____ QUOTED TEXT
TV & Film Magazine
Update: July 17, 2007

Thanks for visiting this site, but it is no longer being updated. I've moved on over to http://www.mediapundit.net/ and I invite you to join me over there from now on. Thanks for your understanding.

The Chase: What It All Means


  -  Digg!Submit to NetscapeBookmark at del.icio.usreddit

Truth be known, I don't actually know. The title sounds good, but this is of little substance.

Like many race fans, I was disgusted and then a short time later (and for the remainder of the broadcast) upset at the frequency of commercials during last Sunday's race at Richmond. Fans regularly email NASCAR.com writers to complain, and are regularly told to stop emailing them about it, because they don't want to hear it. To them I say: tough shit.
I still have that race on my DVR, and to bolster complaints over at Turn 3, I spent about half an hour running numbers. Of little surprise, commercials accounted for 51 minutes of the 2.6 hour race, about one percentage point under a full third. This actually about normal for television, if Desperate Housewives or Lost were 2.6 hours long, they too would have about 50 minutes of spam. The problem wasn't the cumulative air-time, it was the frequency, where during the final hour of the broadcast, the 2.5 minute commercial breaks would often last longer than the racing action sandwiched in between them.
________
TASK A — In the post about The Chase, how many minutes of the 2.6-hour race did commercials take up?
____ EXCERPTED RECORDS
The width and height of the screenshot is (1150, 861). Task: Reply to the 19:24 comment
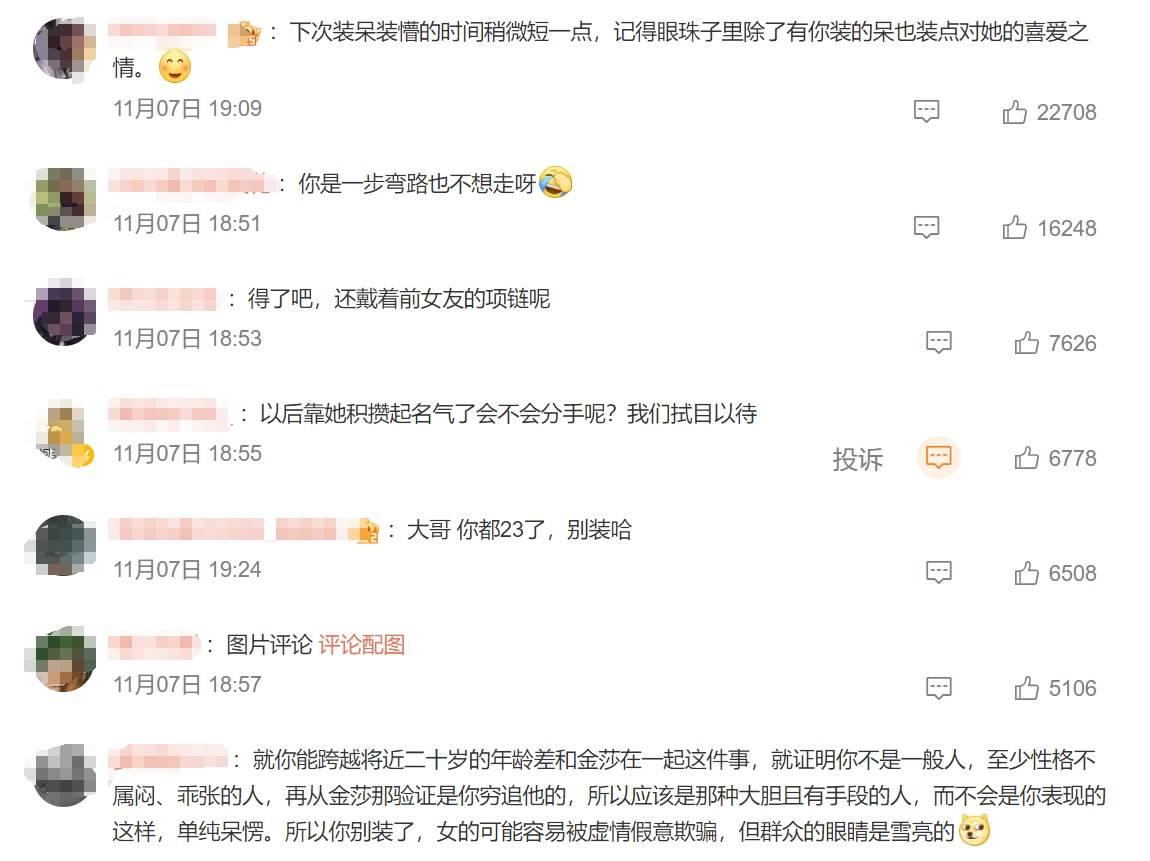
________
____ EXCERPTED RECORDS
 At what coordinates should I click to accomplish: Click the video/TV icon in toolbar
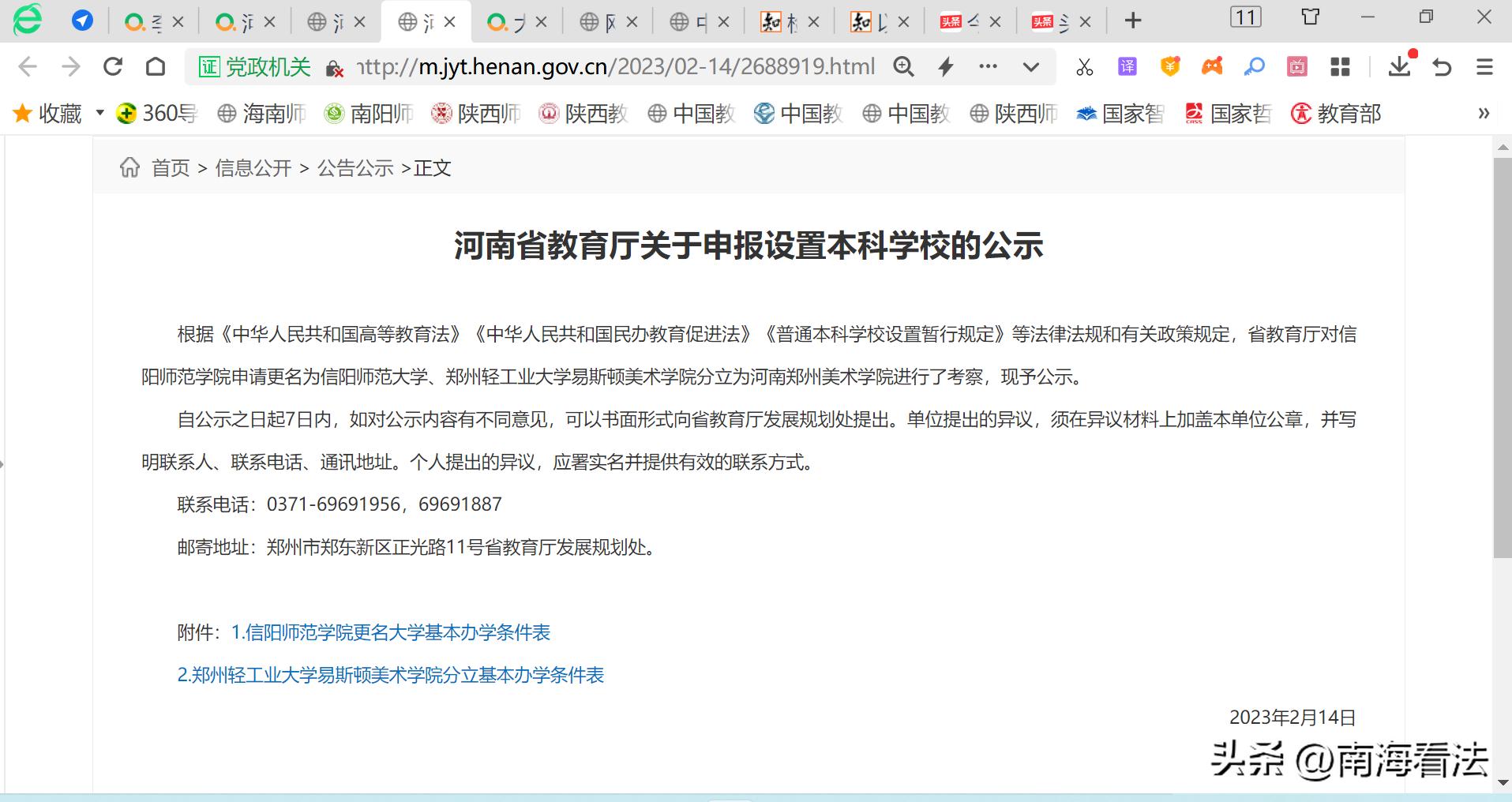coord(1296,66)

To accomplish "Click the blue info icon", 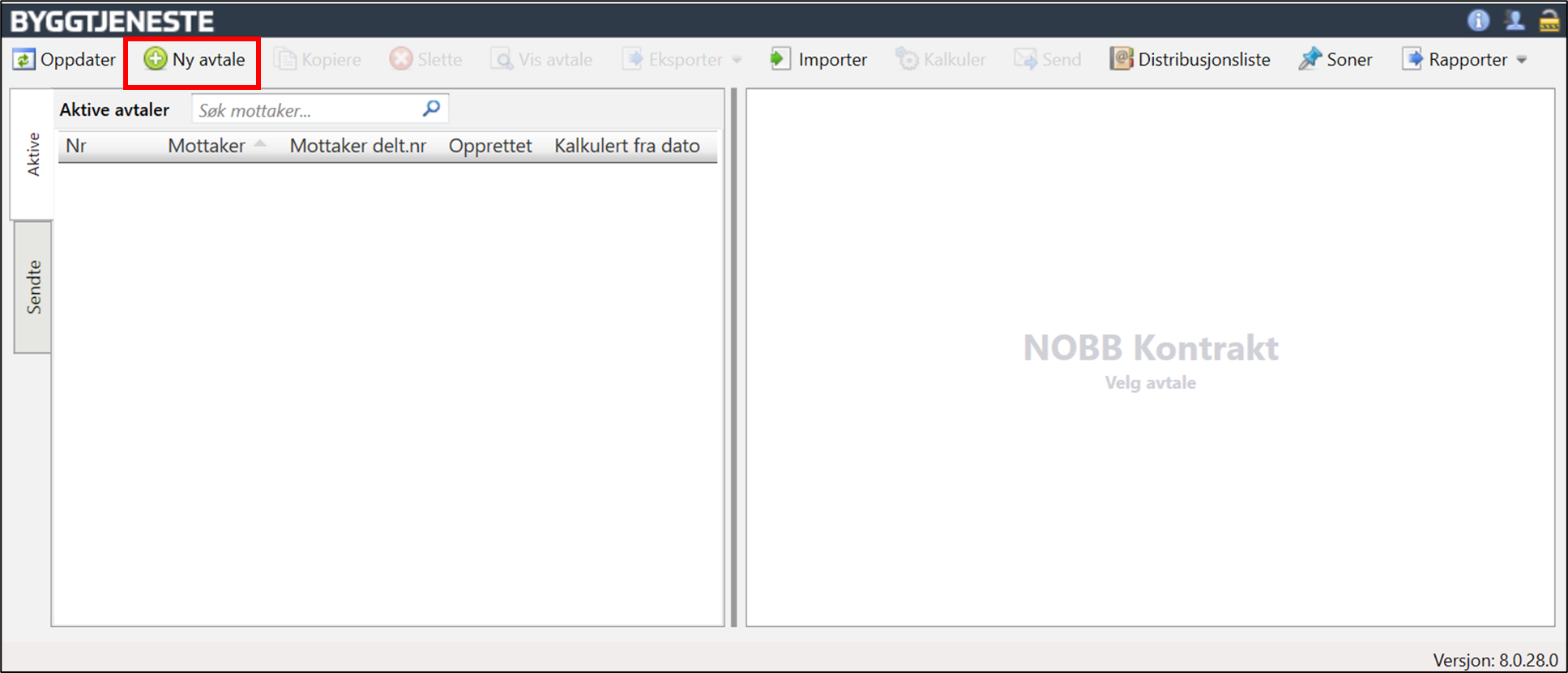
________
____ EXCERPTED RECORDS
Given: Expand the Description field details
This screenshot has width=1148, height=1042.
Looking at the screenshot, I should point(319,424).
________
TASK B — Copy out the records starting at the line that contains "At what coordinates" and ending at the line that contains "the blue info", requests included. Scale every coordinate in the answers by 1.8, rounding to whole numbers with halves going up, and leave the pictures out.

RIGHT ANSWER A — 51 minutes

RIGHT ANSWER B —
 At what coordinates should I click to accomplish: Click the video/TV icon in toolbar
coord(2333,119)

To accomplish "Click the blue info icon", 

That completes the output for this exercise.